Last July 14, the sun spewed a billion-ton cloud of high-energy particles, traveling at nearly 4 million mph, toward Earth. This was not a unique event; it has been known for years that the sun undergoes a periodic increase and decrease in activity after an 11-year cycle.

Observers found that the numbers of sunspots, and their distance from the solar equator, could be used as an indicator of both the intensity of solar activity and when it might be expected to peak. The reason for this connection became clearer in 1908, when American astronomer George Hale found a link between sunspots and intense magnetic field activity on the sun.

In 1960, this link was explained by another American astronomer, Horace Babcock, who said that the sun produces intense magnetic lines of force by rotation of electrically charged gases that break the surface of the sun in great loops. Sunspots are cool regions where these loops protrude through the surface.

As the sun rotates, these lines of force become tangled and twisted, storing huge amounts of energy. Finally, when the strain becomes too great, the loops snap, releasing the energy in a gigantic explosion. This may be either in the form of a solar flare, which is a massive burst of radiation, or a coronal mass ejection, or CME, sending millions of tons of high-energy, ionized particles speeding to Earth.

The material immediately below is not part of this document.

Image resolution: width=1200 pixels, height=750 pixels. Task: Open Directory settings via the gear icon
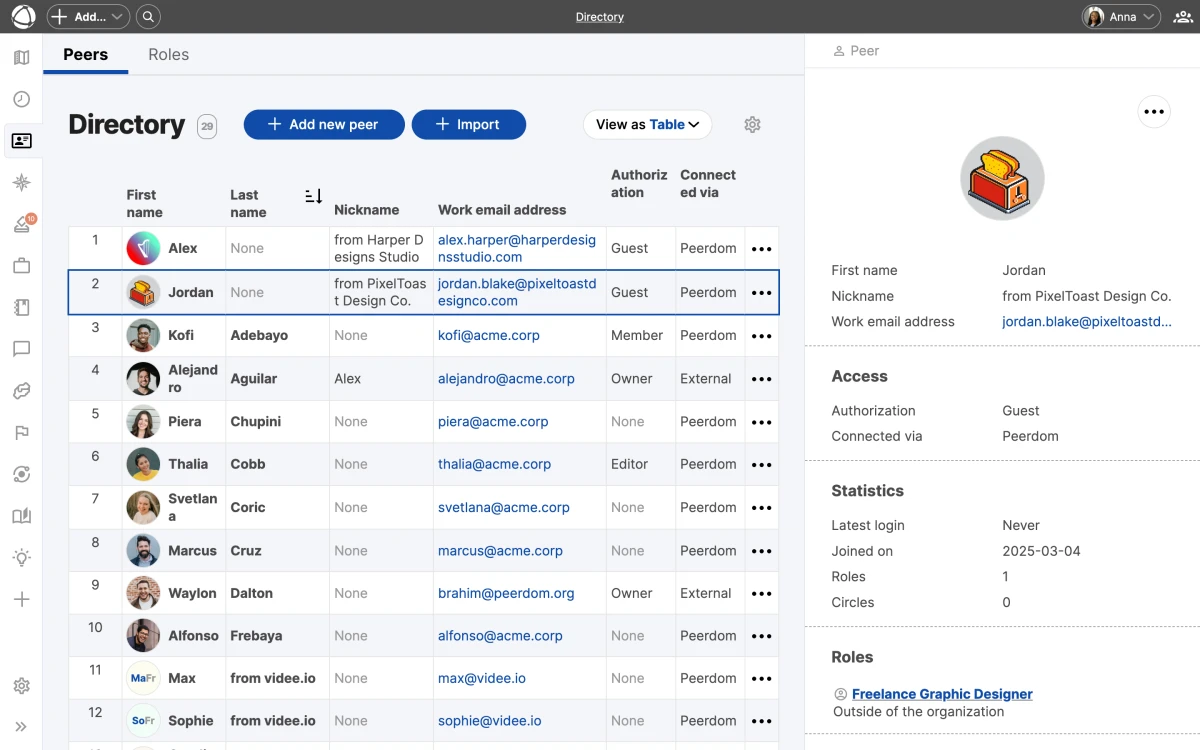tap(752, 124)
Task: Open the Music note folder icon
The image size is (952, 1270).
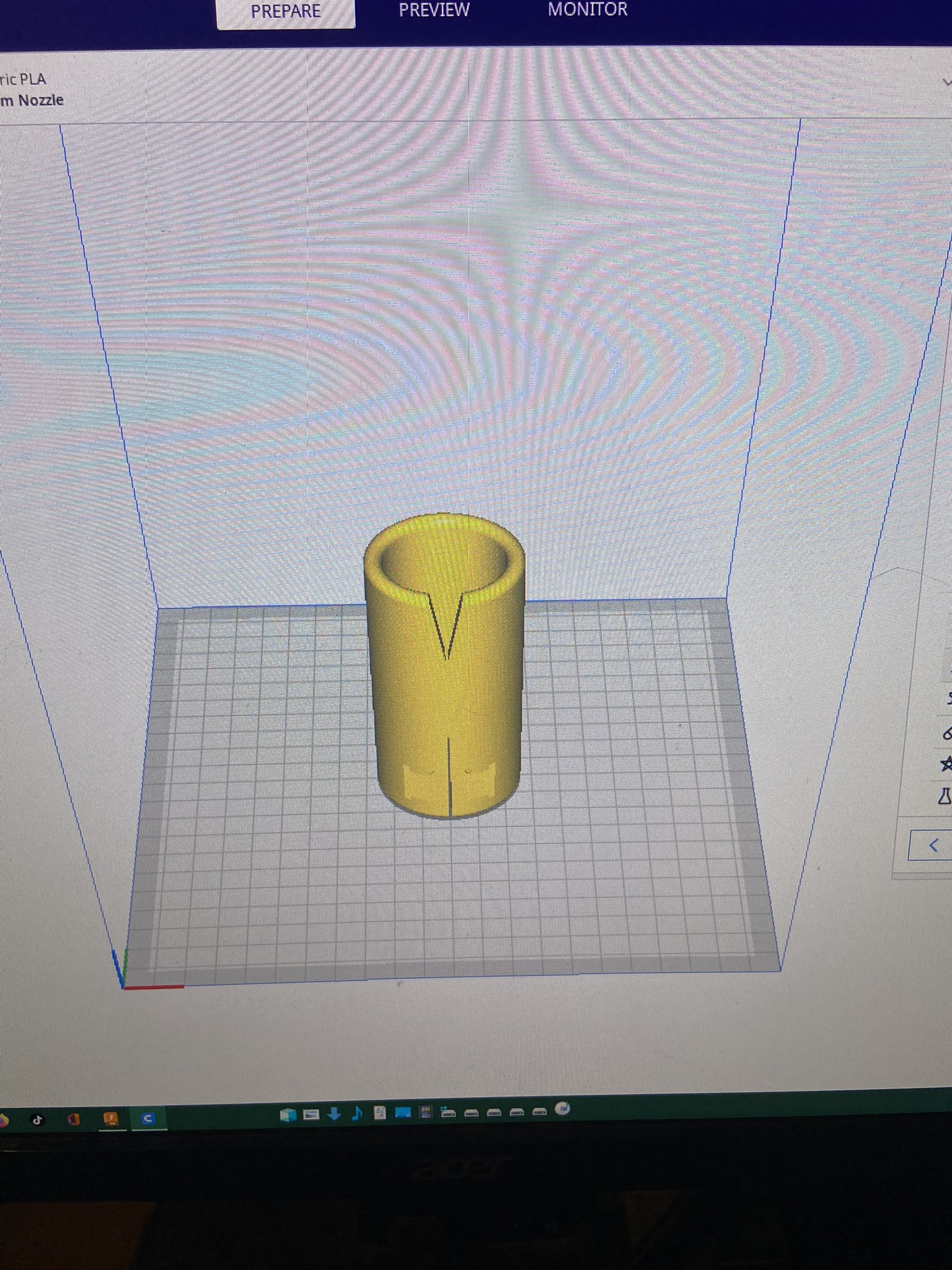Action: point(357,1114)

The July 14 CME was not unique or even particularly large in comparison to past eruptions. It is changes on Earth, and not on the sun, that have made solar storms of particular concern today.

Ron Cowen explains why we are now particularly vulnerable to the sun’s eruptions in the Jan. 13 issue of Science News. There are now more than 2,000 communication and research satellites orbiting in the path of the CMEs that have been launched during the last two solar cycles. These are particularly vulnerable to high-energy electrons that pierce their skins and cause sparking in delicate electronics.

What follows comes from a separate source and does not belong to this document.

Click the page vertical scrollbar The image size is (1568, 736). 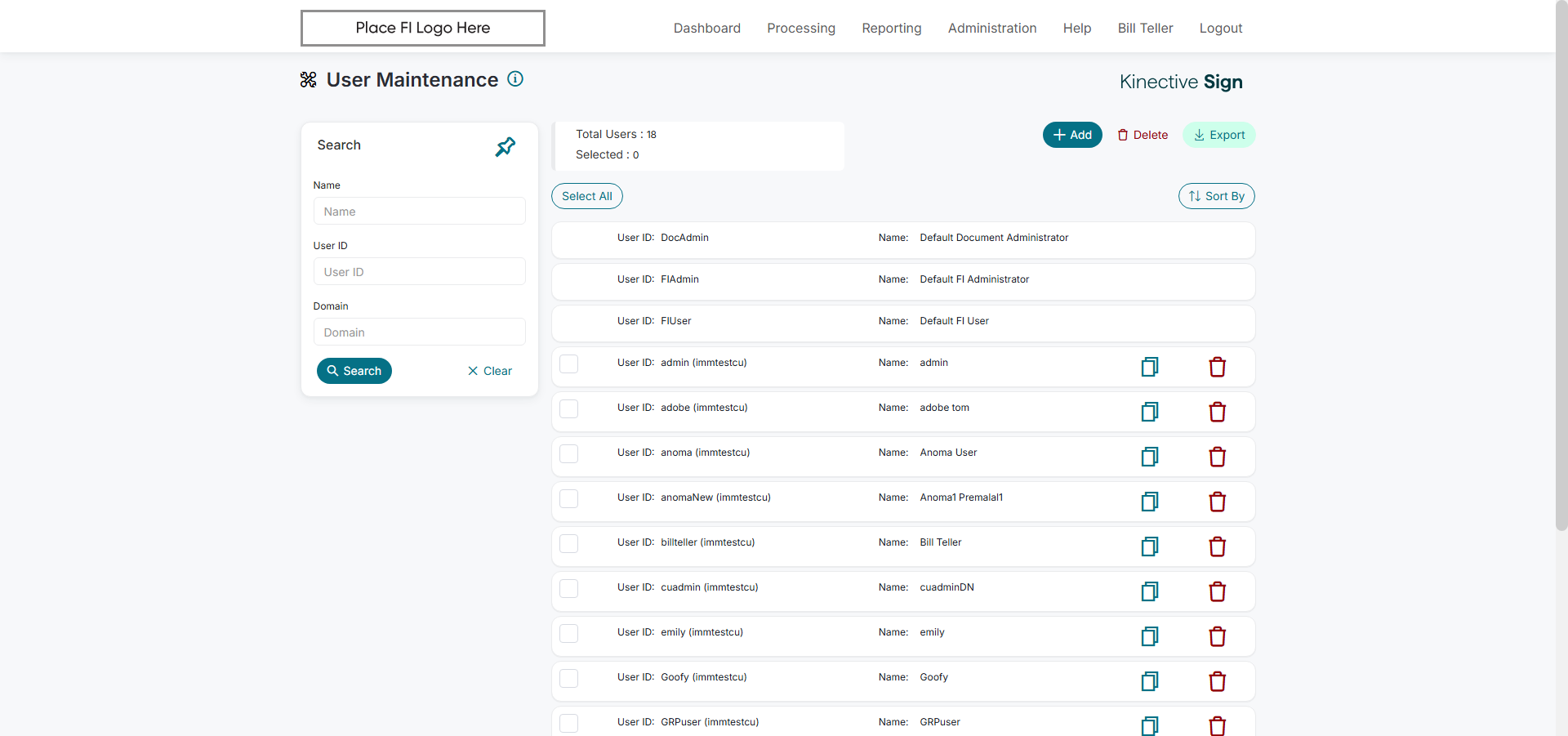pos(1561,265)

In the current solar cycle, NASA’s SOHO and Chandra research satellites were damaged, a Japanese X-ray satellite was reduced to another piece of orbiting space junk, and a communications satellite, Galaxy IV, was completely fried, causing 45 million pagers to go dead.

Power grids are also at risk. No major disruptions have occurred during this cycle, but at the height of the last one, in 1989, a Hydro-Quebec grid was completely overwhelmed by a CME, plunging the entire province into darkness.

Solar researchers predict storms as severe as the July one over the next two years, and, since power is being transmitted over greater distances without sufficient devices to regulate voltage surges, one says, “power grids are more vulnerable today than they were 10 years ago.”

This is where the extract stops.